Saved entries
►
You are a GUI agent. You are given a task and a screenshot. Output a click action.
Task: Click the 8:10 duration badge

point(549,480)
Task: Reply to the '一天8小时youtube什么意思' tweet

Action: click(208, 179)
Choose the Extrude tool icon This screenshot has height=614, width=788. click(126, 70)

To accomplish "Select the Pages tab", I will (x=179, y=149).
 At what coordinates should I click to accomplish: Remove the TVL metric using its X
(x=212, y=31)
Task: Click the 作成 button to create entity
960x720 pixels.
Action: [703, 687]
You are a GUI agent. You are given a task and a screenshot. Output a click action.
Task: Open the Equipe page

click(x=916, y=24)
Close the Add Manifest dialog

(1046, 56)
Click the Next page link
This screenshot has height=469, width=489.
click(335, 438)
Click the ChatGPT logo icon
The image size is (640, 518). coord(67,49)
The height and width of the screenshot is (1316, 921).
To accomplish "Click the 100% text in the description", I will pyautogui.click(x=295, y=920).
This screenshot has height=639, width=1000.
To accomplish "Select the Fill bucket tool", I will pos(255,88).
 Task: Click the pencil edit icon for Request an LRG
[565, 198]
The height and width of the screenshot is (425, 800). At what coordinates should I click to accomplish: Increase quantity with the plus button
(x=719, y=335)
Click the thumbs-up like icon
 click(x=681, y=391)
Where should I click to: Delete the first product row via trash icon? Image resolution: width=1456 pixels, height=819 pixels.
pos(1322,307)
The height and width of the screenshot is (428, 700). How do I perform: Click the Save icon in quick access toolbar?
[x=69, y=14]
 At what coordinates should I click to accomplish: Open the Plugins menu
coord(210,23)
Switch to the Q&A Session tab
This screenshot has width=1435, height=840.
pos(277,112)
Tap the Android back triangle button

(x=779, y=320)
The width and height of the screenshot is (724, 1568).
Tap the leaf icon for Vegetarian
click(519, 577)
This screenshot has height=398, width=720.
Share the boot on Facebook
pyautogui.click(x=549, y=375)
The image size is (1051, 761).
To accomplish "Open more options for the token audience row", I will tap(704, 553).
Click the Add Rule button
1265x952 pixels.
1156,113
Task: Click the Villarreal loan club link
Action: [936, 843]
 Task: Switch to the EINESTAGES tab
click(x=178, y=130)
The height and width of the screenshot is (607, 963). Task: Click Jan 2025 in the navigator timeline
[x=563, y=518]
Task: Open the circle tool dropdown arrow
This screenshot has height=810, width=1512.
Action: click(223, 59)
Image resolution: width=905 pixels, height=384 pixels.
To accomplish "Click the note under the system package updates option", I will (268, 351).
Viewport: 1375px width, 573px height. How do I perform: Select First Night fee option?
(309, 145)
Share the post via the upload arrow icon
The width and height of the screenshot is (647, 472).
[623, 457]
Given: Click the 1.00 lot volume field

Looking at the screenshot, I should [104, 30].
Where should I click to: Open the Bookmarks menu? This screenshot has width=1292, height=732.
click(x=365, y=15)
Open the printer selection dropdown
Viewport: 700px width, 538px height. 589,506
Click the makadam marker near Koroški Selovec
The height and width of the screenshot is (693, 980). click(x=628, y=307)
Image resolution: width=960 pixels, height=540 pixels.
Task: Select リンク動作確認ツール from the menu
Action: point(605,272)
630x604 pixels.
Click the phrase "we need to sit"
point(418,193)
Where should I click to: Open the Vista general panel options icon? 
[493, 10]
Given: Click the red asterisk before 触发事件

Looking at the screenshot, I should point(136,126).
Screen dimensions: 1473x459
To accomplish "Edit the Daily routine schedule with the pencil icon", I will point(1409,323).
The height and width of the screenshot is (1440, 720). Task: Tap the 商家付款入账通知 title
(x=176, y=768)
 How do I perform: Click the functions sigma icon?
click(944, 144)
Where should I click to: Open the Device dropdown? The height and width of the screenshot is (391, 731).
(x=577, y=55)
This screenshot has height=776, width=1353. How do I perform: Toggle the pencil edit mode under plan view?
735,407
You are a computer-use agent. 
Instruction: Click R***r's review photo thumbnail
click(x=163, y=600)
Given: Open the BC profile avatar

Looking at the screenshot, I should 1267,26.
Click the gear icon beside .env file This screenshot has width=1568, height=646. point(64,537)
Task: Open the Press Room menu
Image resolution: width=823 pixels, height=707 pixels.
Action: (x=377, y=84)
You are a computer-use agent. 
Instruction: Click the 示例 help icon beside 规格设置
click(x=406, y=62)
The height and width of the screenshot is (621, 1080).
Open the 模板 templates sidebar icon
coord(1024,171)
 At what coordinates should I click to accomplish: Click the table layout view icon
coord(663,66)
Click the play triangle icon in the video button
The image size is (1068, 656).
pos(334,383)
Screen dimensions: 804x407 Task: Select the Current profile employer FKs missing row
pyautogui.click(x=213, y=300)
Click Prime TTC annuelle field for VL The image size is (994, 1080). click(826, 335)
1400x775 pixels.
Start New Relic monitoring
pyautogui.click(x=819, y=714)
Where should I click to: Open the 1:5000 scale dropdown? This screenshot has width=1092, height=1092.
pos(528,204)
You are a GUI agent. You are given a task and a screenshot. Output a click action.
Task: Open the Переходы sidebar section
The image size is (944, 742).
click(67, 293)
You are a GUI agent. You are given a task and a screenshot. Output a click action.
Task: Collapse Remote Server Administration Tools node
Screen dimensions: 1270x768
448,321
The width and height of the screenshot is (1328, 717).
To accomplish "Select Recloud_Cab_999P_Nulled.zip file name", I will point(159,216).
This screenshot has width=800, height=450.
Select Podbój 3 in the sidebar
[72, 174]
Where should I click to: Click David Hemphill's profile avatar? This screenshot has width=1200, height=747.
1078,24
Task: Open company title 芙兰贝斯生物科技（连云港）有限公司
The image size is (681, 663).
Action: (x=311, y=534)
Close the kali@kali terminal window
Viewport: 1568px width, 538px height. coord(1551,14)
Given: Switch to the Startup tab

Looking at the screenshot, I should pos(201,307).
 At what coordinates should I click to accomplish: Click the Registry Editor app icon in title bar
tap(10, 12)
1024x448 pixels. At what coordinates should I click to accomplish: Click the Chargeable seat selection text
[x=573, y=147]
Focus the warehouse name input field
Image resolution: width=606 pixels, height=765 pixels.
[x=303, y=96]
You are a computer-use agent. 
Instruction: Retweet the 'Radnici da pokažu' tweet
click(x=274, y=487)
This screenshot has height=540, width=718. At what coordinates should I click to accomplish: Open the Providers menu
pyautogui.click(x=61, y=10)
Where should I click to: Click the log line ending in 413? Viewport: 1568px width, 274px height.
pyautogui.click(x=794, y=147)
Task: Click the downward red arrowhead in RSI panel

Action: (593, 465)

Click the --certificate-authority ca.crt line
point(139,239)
◄
◆ WORK TO BE COMPLETED:
Type out the whole of the data again, exactly as shown.

◆ TASK RESPONSE:
You are a GUI agent. You are given a task and a screenshot. Output a click action.
Task: Click the 8:10 duration badge

point(549,480)
Task: Reply to the '一天8小时youtube什么意思' tweet

Action: click(208, 179)
Choose the Extrude tool icon This screenshot has height=614, width=788. click(126, 70)

To accomplish "Select the Pages tab", I will (x=179, y=149).
 At what coordinates should I click to accomplish: Remove the TVL metric using its X
(x=212, y=31)
Task: Click the 作成 button to create entity
960x720 pixels.
Action: [703, 687]
You are a GUI agent. You are given a task and a screenshot. Output a click action.
Task: Open the Equipe page

click(x=916, y=24)
Close the Add Manifest dialog

(1046, 56)
Click the Next page link
This screenshot has height=469, width=489.
click(335, 438)
Click the ChatGPT logo icon
The image size is (640, 518). coord(67,49)
The height and width of the screenshot is (1316, 921).
To accomplish "Click the 100% text in the description", I will pyautogui.click(x=295, y=920).
This screenshot has height=639, width=1000.
To accomplish "Select the Fill bucket tool", I will pos(255,88).
 Task: Click the pencil edit icon for Request an LRG
[565, 198]
The height and width of the screenshot is (425, 800). At what coordinates should I click to accomplish: Increase quantity with the plus button
(x=719, y=335)
Click the thumbs-up like icon
 click(x=681, y=391)
Where should I click to: Delete the first product row via trash icon? Image resolution: width=1456 pixels, height=819 pixels.
pos(1322,307)
The height and width of the screenshot is (428, 700). How do I perform: Click the Save icon in quick access toolbar?
[x=69, y=14]
 At what coordinates should I click to accomplish: Open the Plugins menu
coord(210,23)
Switch to the Q&A Session tab
This screenshot has width=1435, height=840.
pos(277,112)
Tap the Android back triangle button

(x=779, y=320)
The width and height of the screenshot is (724, 1568).
Tap the leaf icon for Vegetarian
click(519, 577)
This screenshot has height=398, width=720.
Share the boot on Facebook
pyautogui.click(x=549, y=375)
The image size is (1051, 761).
To accomplish "Open more options for the token audience row", I will tap(704, 553).
Click the Add Rule button
1265x952 pixels.
1156,113
Task: Click the Villarreal loan club link
Action: [936, 843]
 Task: Switch to the EINESTAGES tab
click(x=178, y=130)
The height and width of the screenshot is (607, 963). Task: Click Jan 2025 in the navigator timeline
[x=563, y=518]
Task: Open the circle tool dropdown arrow
This screenshot has height=810, width=1512.
Action: click(223, 59)
Image resolution: width=905 pixels, height=384 pixels.
To accomplish "Click the note under the system package updates option", I will (268, 351).
Viewport: 1375px width, 573px height. How do I perform: Select First Night fee option?
(309, 145)
Share the post via the upload arrow icon
The width and height of the screenshot is (647, 472).
[623, 457]
Given: Click the 1.00 lot volume field

Looking at the screenshot, I should [104, 30].
Where should I click to: Open the Bookmarks menu? This screenshot has width=1292, height=732.
click(x=365, y=15)
Open the printer selection dropdown
Viewport: 700px width, 538px height. 589,506
Click the makadam marker near Koroški Selovec
The height and width of the screenshot is (693, 980). click(x=628, y=307)
Image resolution: width=960 pixels, height=540 pixels.
Task: Select リンク動作確認ツール from the menu
Action: point(605,272)
630x604 pixels.
Click the phrase "we need to sit"
point(418,193)
Where should I click to: Open the Vista general panel options icon? 
[493, 10]
Given: Click the red asterisk before 触发事件

Looking at the screenshot, I should point(136,126).
Screen dimensions: 1473x459
To accomplish "Edit the Daily routine schedule with the pencil icon", I will point(1409,323).
The height and width of the screenshot is (1440, 720). Task: Tap the 商家付款入账通知 title
(x=176, y=768)
 How do I perform: Click the functions sigma icon?
click(944, 144)
Where should I click to: Open the Device dropdown? The height and width of the screenshot is (391, 731).
(x=577, y=55)
This screenshot has height=776, width=1353. How do I perform: Toggle the pencil edit mode under plan view?
735,407
You are a computer-use agent. 
Instruction: Click R***r's review photo thumbnail
click(x=163, y=600)
Given: Open the BC profile avatar

Looking at the screenshot, I should 1267,26.
Click the gear icon beside .env file This screenshot has width=1568, height=646. point(64,537)
Task: Open the Press Room menu
Image resolution: width=823 pixels, height=707 pixels.
Action: (x=377, y=84)
You are a computer-use agent. 
Instruction: Click the 示例 help icon beside 规格设置
click(x=406, y=62)
The height and width of the screenshot is (621, 1080).
Open the 模板 templates sidebar icon
coord(1024,171)
 At what coordinates should I click to accomplish: Click the table layout view icon
coord(663,66)
Click the play triangle icon in the video button
The image size is (1068, 656).
pos(334,383)
Screen dimensions: 804x407 Task: Select the Current profile employer FKs missing row
pyautogui.click(x=213, y=300)
Click Prime TTC annuelle field for VL The image size is (994, 1080). click(826, 335)
1400x775 pixels.
Start New Relic monitoring
pyautogui.click(x=819, y=714)
Where should I click to: Open the 1:5000 scale dropdown? This screenshot has width=1092, height=1092.
pos(528,204)
You are a GUI agent. You are given a task and a screenshot. Output a click action.
Task: Open the Переходы sidebar section
The image size is (944, 742).
click(67, 293)
You are a GUI agent. You are given a task and a screenshot. Output a click action.
Task: Collapse Remote Server Administration Tools node
Screen dimensions: 1270x768
448,321
The width and height of the screenshot is (1328, 717).
To accomplish "Select Recloud_Cab_999P_Nulled.zip file name", I will point(159,216).
This screenshot has width=800, height=450.
Select Podbój 3 in the sidebar
[72, 174]
Where should I click to: Click David Hemphill's profile avatar? This screenshot has width=1200, height=747.
1078,24
Task: Open company title 芙兰贝斯生物科技（连云港）有限公司
The image size is (681, 663).
Action: (x=311, y=534)
Close the kali@kali terminal window
Viewport: 1568px width, 538px height. coord(1551,14)
Given: Switch to the Startup tab

Looking at the screenshot, I should pos(201,307).
 At what coordinates should I click to accomplish: Click the Registry Editor app icon in title bar
tap(10, 12)
1024x448 pixels. At what coordinates should I click to accomplish: Click the Chargeable seat selection text
[x=573, y=147]
Focus the warehouse name input field
Image resolution: width=606 pixels, height=765 pixels.
[x=303, y=96]
You are a computer-use agent. 
Instruction: Retweet the 'Radnici da pokažu' tweet
click(x=274, y=487)
This screenshot has height=540, width=718. At what coordinates should I click to accomplish: Open the Providers menu
pyautogui.click(x=61, y=10)
Where should I click to: Click the log line ending in 413? Viewport: 1568px width, 274px height.
pyautogui.click(x=794, y=147)
Task: Click the downward red arrowhead in RSI panel

Action: (593, 465)

Click the --certificate-authority ca.crt line
point(139,239)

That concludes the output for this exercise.